Ce conflit né de l’implication des mercenaires russes Wagner dans la préparation, formation et équipements des miliciens locaux appelés À Zande Ani Kpi Gbe, atteint le pic d’une situation où deux communautés rivales sont prêtes à en découdre. Il s’agit des A Zande qui n’acceptent pas les peulhs dans leur localité. Ces derniers sont considérés comme des envahisseurs soutenus par la rébellion de l’UPC de Ali Darassa. Ce dernier en conflit armé avec le gouvernement vient de réintégrer l’APPR – RCA, un accord de paix qu’il a quitté en 2021 au profit d’un autre, la CPC portée par l’ancien président François Bozize en disgrâce avec le régime de Bangui.
Les peulhs persécutés peuvent compter sur le soutien de Hassan Bouba, ancien numéro 2 de l’UPC et actuel ministre de l’Elevage. Très proche des mercenaires russes Wagner, celui qui a échappé belle à la Cour Pénale Spéciale a réussi à faire former quelques leaders de son mouvement aujourd’hui capables d’affronter les A Zande. C’est dans ce contexte que les forces gouvernementales avec le soutien russe tentent de désarmer les miliciens autochtones Zande.
Un précédent fâcheux
Si le début du désarmement était un succès, car les Russes ayant demandé aux miliciens de restituer les équipements militaires à eux donnés, beaucoup sont ceux qui redoutent l’assassinat de leur compagnon d’armes, le tout, sous le silence du procureur général.

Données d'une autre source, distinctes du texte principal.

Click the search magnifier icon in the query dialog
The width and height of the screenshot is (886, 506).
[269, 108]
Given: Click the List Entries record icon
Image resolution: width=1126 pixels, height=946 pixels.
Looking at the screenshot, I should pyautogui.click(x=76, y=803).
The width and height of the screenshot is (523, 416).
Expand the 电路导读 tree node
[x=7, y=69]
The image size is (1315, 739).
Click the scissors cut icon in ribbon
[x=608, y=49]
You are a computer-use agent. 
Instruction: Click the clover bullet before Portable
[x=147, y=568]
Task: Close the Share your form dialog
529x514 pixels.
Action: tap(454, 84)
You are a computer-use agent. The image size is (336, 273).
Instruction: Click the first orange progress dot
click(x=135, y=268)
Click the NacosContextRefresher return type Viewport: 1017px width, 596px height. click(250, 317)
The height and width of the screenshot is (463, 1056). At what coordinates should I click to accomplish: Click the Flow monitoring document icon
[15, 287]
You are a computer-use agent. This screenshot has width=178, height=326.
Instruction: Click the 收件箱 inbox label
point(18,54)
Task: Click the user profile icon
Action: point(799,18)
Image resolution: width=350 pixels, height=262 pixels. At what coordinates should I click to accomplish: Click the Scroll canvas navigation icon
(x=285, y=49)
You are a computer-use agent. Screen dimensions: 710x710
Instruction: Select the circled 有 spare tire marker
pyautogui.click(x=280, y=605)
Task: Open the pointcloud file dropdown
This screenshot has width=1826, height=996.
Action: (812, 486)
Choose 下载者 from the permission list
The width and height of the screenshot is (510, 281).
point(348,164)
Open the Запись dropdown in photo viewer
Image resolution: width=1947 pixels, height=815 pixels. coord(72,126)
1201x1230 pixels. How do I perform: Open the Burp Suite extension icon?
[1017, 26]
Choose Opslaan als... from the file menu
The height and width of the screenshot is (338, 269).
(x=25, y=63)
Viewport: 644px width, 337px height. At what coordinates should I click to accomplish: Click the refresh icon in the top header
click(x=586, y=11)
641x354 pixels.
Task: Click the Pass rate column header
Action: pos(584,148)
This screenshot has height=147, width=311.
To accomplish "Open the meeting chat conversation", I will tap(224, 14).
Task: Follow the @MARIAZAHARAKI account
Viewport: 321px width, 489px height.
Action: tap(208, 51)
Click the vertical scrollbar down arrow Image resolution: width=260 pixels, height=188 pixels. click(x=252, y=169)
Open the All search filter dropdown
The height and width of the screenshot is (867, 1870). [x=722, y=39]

Une première tentative forcée a mis le feu aux poudres, soldée par plusieurs morts.
Aujourd’hui la situation humanitaire dans une zone très reculée et dans un contexte de sous-financement largement perturbé par la décision de l’administration Trump fait de cette crise une crise oubliée. Nous avons posé la question à Tobias Schultz de la coordination de l’Action humanitaire qui nous explique les défis des acteurs humanitaires à faire face aux problèmes.
Monsieur Tobias Schultz bonjour. Quelle est situation humanitaire à Zémio et Obo?
Alors on a un peu moins de visibilité sur ce qui se passe à Obo, mais à Zémio, il y a trois jours consécutifs de sur les affrontements et en conséquence un grand nombre de personnes de la localité ont fui Zémio, soit vers la brousse soit vers les différents lieux de regroupement, soit vers le RDCongo. Cela veut dire que 80% de la population a fui et comme vous pouvez imaginer, ils n’ont pas d’abris, pas d’accès à l’eau. La Minusca a fourni quelques litres d’eau potable pour l’instant mais personne ne rentre, bientôt la situation risque de s’aggraver.
Quels sont les défis de OCHA dans une zone reculée et où la présence des acteurs humanitaires est de plus en plus faible ?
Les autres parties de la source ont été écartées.